RE:RE:RE:RE:Family DayTheBridge wrote: That would be 72 cents a year, I'm still having a hard time waiting.
$0.72/yr is manageable after:
- Debt target met, likely within 6mo
- Most of NCIB activity exhausted, sellers given up
- Revenue growth delivered each quarter
- Ideally profit margins getting stronger, will be tough with rampant inflation
- No other productive uses for free cash flow
That's when you'll see a full dividend.
As for timing, could be months, could be a year. We won't know until we see Financials and can confirm that NCIB has faded out.
Dividend would be nice but the real hidden gem for all of us is GH's share buybacks. The more shares they can buy now, the higher out share price will be down the road.
Kasking would warn us all, "Hurry up and wait!"
Q4 out within 3 weeks.
Let's have a look then.
Each share you get today is like buying $1 for $0.66.
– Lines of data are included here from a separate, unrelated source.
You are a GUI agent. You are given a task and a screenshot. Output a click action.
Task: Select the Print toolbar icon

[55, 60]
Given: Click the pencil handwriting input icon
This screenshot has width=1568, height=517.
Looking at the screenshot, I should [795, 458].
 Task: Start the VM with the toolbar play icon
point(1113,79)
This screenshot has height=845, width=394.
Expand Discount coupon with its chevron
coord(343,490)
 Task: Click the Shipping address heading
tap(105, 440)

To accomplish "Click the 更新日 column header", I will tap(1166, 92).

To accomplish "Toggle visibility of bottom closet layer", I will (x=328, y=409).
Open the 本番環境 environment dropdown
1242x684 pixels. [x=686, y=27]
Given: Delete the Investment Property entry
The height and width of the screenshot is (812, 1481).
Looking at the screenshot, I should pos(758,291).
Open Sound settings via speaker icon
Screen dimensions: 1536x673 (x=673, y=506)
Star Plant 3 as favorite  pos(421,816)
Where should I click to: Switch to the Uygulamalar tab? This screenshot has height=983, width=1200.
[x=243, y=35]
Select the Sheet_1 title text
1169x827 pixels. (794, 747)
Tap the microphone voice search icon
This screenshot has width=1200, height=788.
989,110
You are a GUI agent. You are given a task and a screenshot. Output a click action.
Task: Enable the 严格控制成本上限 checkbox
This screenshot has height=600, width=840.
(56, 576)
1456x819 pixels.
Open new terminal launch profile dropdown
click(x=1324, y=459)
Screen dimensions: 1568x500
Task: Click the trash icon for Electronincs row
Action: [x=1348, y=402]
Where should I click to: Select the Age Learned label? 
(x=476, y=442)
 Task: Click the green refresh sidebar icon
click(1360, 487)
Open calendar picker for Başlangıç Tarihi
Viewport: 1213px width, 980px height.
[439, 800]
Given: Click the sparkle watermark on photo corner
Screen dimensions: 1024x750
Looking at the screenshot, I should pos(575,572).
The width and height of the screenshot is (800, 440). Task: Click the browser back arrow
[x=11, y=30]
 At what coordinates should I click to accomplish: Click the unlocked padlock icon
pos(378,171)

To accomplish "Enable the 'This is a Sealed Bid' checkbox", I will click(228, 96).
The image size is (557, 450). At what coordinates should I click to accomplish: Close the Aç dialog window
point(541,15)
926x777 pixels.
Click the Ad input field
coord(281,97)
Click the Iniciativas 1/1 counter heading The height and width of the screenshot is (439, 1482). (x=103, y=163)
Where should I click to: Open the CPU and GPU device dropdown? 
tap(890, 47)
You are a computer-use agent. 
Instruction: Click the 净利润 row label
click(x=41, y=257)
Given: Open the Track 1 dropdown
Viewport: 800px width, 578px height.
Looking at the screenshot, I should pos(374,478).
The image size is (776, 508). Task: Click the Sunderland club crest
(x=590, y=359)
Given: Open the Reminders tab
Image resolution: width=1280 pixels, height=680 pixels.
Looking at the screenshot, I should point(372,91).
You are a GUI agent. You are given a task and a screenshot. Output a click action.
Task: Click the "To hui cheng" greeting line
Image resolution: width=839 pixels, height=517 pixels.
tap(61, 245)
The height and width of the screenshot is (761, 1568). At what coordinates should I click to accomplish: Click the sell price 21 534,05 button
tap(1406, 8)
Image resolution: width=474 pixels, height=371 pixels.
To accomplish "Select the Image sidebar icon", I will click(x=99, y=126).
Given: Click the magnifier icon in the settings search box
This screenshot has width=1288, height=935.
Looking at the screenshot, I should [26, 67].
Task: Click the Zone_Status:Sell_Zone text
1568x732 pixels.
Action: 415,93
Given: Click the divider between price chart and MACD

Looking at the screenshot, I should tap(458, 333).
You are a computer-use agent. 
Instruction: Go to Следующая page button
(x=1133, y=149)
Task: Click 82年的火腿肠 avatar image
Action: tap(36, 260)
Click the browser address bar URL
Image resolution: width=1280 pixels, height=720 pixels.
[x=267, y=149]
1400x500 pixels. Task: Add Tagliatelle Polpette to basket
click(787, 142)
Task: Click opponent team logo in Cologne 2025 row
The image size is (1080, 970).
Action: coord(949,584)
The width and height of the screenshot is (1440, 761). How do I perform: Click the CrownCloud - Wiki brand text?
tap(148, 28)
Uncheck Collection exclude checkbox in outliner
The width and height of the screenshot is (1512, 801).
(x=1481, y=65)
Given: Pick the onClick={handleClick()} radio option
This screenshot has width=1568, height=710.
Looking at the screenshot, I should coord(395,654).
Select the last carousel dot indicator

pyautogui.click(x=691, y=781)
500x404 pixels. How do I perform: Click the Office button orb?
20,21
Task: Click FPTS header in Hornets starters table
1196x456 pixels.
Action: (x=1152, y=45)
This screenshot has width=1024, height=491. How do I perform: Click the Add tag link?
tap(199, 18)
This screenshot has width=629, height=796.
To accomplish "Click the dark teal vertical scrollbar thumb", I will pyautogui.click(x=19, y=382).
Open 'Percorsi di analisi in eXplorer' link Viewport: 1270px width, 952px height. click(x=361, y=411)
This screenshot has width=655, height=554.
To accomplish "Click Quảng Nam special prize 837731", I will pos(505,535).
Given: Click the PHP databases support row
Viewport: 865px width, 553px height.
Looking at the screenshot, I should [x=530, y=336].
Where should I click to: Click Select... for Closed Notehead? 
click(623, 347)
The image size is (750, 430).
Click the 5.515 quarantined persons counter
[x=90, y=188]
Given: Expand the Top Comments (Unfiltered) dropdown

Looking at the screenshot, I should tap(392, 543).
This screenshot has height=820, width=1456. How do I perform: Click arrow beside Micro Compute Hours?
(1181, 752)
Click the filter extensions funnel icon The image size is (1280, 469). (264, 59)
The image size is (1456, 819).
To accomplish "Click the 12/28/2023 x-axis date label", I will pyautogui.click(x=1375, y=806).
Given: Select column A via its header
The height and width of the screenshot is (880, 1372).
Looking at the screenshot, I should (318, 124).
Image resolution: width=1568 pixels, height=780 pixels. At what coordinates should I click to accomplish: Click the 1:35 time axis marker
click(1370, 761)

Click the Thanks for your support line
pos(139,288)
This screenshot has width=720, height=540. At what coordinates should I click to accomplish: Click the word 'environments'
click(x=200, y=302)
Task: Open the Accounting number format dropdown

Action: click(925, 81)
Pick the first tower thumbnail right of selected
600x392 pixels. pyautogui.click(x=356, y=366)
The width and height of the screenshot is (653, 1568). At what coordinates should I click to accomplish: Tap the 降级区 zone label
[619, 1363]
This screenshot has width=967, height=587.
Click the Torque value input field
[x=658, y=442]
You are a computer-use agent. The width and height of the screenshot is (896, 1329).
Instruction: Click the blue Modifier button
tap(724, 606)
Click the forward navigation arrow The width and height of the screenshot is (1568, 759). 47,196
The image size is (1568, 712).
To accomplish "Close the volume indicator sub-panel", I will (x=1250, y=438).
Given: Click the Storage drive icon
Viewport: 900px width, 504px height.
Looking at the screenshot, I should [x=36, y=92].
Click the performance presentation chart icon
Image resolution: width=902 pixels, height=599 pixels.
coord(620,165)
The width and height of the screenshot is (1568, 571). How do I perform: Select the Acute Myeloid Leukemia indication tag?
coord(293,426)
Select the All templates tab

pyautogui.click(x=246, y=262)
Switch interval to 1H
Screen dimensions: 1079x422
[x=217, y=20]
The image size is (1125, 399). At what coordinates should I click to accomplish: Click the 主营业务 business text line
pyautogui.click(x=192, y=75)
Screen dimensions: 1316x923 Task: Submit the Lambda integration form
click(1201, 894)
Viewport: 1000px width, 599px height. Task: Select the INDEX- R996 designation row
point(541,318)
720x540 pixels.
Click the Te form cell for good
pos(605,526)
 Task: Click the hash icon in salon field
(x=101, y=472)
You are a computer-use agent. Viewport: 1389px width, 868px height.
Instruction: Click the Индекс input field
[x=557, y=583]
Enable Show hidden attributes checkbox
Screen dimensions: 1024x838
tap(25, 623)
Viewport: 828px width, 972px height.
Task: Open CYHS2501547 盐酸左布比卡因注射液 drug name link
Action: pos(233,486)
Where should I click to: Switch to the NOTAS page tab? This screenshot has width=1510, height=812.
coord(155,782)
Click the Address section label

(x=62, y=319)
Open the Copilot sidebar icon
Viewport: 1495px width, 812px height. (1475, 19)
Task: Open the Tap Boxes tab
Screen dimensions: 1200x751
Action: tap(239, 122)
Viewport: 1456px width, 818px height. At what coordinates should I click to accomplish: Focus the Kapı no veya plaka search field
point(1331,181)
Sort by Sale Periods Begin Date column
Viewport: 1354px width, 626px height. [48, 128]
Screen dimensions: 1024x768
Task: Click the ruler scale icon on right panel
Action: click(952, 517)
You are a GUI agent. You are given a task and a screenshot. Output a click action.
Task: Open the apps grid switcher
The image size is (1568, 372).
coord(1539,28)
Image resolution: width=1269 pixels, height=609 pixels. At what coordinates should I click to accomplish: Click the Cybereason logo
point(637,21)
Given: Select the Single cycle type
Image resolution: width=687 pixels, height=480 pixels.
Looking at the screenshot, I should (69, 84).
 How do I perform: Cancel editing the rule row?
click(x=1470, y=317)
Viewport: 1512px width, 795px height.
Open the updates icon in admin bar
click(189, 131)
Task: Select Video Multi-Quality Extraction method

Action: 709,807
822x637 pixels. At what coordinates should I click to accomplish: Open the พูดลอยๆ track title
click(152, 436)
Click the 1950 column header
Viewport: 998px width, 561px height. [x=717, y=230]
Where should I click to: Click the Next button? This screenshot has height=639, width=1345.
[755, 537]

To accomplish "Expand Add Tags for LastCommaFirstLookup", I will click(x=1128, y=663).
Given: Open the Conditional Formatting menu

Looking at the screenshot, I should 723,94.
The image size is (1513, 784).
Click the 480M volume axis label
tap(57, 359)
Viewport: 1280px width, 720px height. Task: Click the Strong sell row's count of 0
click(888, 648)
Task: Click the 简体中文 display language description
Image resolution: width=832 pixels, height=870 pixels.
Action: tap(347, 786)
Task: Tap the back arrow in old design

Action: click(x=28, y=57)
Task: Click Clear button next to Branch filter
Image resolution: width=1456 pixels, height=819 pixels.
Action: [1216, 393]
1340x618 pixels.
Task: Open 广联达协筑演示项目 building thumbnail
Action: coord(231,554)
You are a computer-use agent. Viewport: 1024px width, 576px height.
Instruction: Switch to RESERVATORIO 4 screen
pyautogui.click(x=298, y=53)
Buy as much as you feel comfortable carrying.
Alberta-linked GIC.
Not risk free but pretty damn low-risk for 50% upside and then some.
We all miss a full dividend but the team here will know that dividend hikes are discussed after exhausting the NCIB.
Just one of those times when us shareholders have to trust that the founders are going to make prudent business decisions for the company, for themselves as biggest shareholders and ultimately for us, the gang of patient value investors who can sit tight and wait for the fireworks.
Follow the legends:
“Men who can both be right and sit tight are uncommon. I found it one of the hardest things to learn. But it is only after a stock operator has firmly grasped this that he can make big money.”